(EXERCISE INPUTS Opens)
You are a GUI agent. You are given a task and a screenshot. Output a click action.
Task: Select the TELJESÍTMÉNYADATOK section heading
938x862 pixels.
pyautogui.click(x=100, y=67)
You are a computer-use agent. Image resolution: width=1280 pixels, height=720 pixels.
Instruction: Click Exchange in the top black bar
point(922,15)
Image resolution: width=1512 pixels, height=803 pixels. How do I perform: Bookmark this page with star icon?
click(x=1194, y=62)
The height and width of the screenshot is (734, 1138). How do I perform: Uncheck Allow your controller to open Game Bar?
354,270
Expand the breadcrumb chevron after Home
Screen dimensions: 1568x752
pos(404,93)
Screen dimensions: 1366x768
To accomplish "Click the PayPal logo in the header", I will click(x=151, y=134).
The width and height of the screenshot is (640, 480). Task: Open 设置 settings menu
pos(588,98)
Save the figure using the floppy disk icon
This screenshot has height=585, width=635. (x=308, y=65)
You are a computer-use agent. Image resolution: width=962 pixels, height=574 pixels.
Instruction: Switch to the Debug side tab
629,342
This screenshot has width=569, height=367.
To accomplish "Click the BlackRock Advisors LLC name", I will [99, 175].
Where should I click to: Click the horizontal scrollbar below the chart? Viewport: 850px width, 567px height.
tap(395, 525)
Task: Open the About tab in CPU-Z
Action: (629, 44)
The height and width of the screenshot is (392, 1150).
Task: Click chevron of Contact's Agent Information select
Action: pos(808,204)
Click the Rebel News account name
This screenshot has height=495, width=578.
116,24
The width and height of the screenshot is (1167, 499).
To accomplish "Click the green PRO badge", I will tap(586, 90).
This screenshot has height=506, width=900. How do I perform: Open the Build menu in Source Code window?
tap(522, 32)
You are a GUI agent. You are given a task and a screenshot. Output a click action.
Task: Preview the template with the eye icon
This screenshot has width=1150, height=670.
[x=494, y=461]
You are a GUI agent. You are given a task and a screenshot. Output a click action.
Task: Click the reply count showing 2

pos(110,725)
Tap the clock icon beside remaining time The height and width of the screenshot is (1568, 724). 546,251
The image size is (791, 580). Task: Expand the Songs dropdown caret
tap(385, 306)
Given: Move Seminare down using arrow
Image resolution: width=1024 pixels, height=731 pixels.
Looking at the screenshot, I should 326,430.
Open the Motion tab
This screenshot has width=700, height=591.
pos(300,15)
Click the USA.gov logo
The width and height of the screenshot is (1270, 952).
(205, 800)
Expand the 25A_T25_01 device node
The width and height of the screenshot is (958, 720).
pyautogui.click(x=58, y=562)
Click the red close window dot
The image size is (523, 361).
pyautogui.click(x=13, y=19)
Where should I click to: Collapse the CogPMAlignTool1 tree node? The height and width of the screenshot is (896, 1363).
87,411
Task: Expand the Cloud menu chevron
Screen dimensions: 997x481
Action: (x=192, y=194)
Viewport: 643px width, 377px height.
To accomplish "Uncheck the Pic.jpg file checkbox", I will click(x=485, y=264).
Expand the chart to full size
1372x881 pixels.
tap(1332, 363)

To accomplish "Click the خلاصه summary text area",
(EXERCISE INPUTS Closes)
[BRIEF] Among the lines above, find the ones containing "computer" and copy them.

[RESULT OF THIS EXERCISE]
You are a computer-use agent. Image resolution: width=1280 pixels, height=720 pixels.
You are a computer-use agent. Image resolution: width=962 pixels, height=574 pixels.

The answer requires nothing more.